• Data extracts:

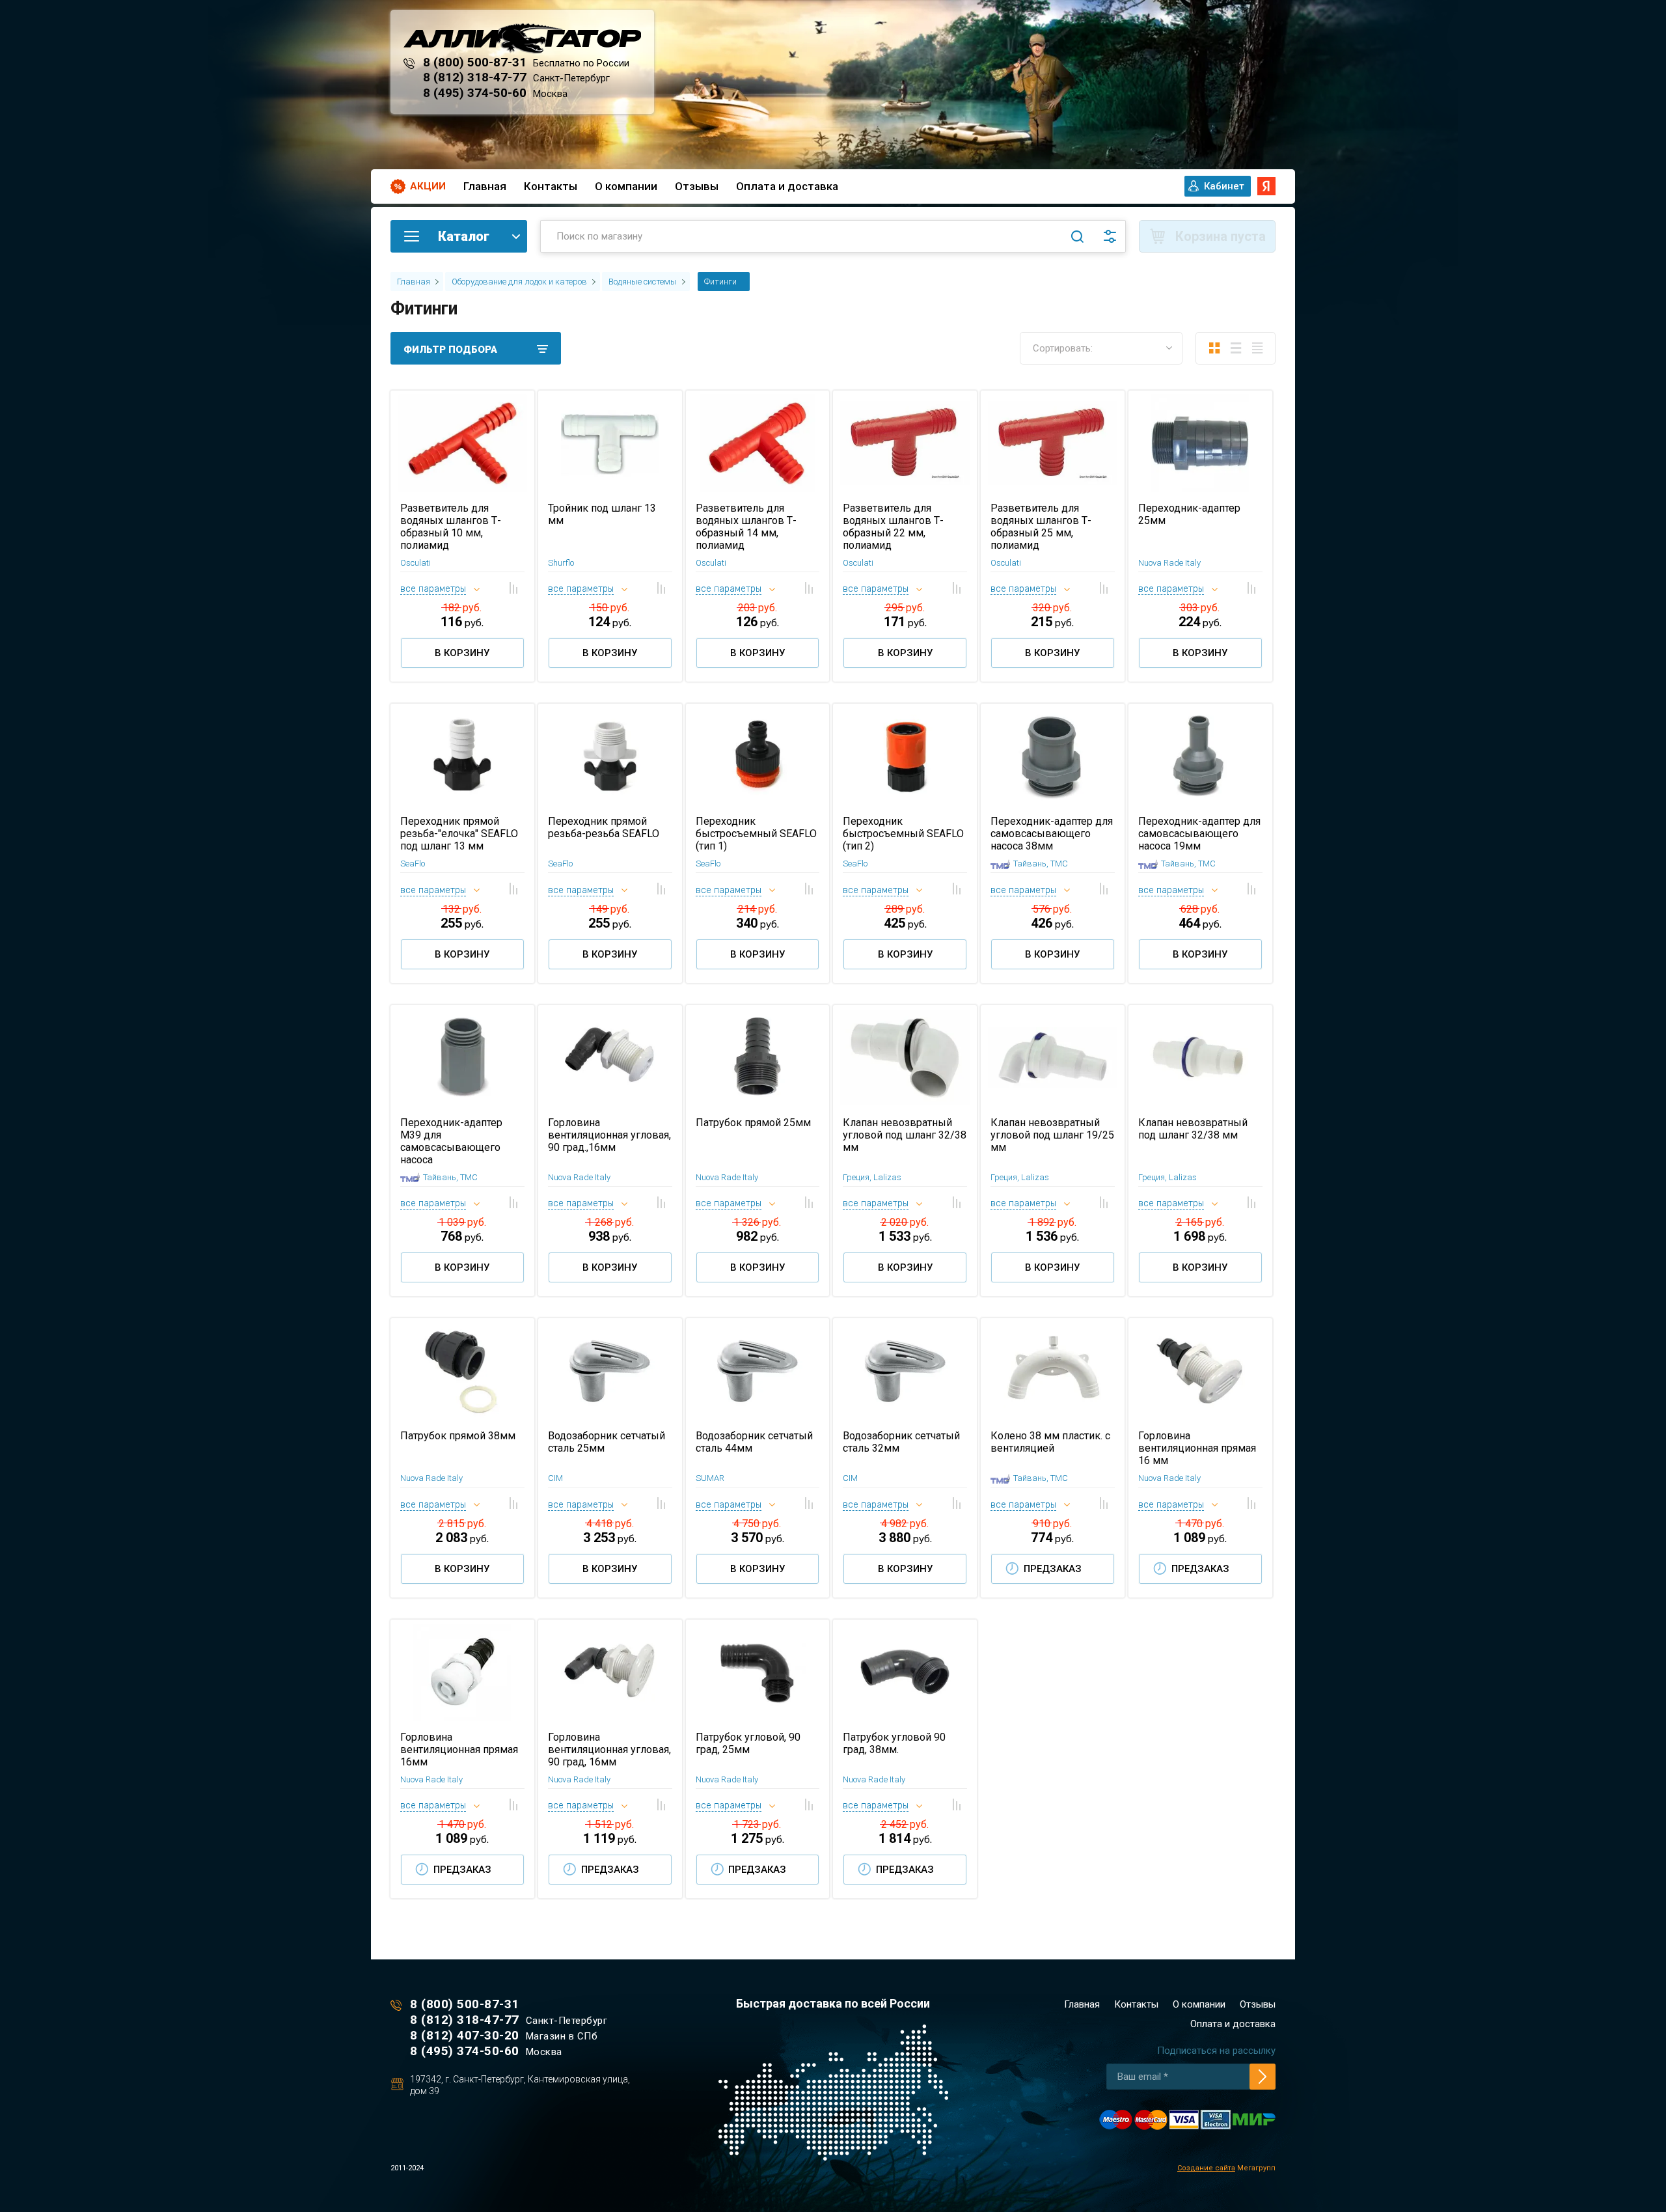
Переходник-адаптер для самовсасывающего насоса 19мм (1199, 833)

...

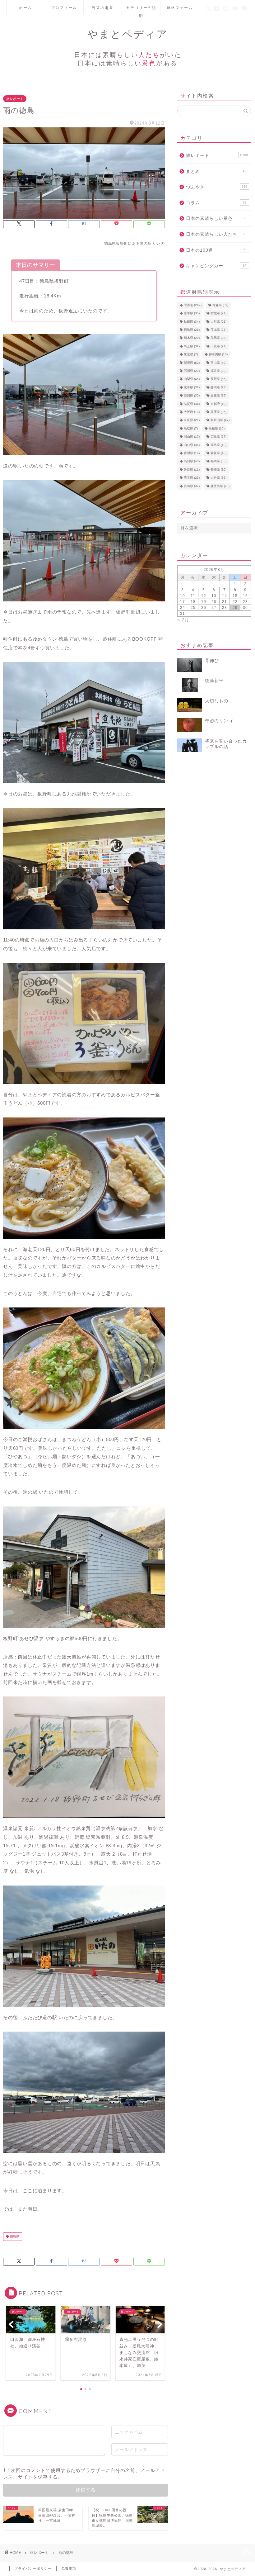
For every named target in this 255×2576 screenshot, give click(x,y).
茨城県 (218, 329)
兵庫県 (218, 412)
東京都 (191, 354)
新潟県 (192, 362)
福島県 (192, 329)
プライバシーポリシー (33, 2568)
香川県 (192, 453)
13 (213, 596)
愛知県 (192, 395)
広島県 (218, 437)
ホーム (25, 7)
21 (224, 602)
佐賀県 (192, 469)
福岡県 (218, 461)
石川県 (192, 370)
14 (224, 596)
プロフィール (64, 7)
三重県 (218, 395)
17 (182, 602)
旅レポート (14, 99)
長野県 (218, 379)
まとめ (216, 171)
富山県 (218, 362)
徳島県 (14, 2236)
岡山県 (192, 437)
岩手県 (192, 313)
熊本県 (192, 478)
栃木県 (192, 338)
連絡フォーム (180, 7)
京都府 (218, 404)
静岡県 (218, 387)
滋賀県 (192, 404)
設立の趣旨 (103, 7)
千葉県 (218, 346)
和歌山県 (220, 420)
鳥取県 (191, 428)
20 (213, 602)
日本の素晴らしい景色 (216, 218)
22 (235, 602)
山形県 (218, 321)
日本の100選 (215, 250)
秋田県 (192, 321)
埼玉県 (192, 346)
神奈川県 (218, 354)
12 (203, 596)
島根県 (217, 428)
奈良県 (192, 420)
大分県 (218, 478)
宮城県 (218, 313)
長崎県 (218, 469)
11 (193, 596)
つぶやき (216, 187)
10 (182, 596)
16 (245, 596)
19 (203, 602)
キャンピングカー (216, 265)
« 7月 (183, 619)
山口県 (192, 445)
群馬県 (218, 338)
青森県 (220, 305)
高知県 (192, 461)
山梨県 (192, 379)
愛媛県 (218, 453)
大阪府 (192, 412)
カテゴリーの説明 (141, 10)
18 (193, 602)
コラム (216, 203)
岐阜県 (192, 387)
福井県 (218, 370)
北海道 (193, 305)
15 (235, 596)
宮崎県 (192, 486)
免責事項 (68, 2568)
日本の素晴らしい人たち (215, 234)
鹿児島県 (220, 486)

• Your goal: Of the lines above, retype only those from the line containing "京都府 (218, 404)" through the line containing "鹿児島県 (220, 486)", including both, exactly.

• Solution to the problem:
京都府 (218, 404)
静岡県 (218, 387)
滋賀県 (192, 404)
設立の趣旨 (103, 7)
千葉県 (218, 346)
和歌山県 (220, 420)
鳥取県 (191, 428)
20 (213, 602)
日本の素晴らしい景色 (216, 218)
22 (235, 602)
山形県 (218, 321)
日本の100選 (215, 250)
秋田県 (192, 321)
埼玉県 (192, 346)
神奈川県 (218, 354)
12 (203, 596)
島根県 (217, 428)
奈良県 (192, 420)
大分県 (218, 478)
宮城県 (218, 313)
長崎県 (218, 469)
11 (193, 596)
つぶやき (216, 187)
10 (182, 596)
16 (245, 596)
19 (203, 602)
キャンピングカー (216, 265)
« 7月 (183, 619)
山口県 (192, 445)
群馬県 (218, 338)
青森県 (220, 305)
高知県 (192, 461)
山梨県 (192, 379)
愛媛県 (218, 453)
大阪府 (192, 412)
カテゴリーの説明 (141, 10)
18 (193, 602)
コラム (216, 203)
岐阜県 (192, 387)
福井県 (218, 370)
北海道 (193, 305)
15 (235, 596)
宮崎県 (192, 486)
免責事項 (68, 2568)
日本の素晴らしい人たち (215, 234)
鹿児島県 (220, 486)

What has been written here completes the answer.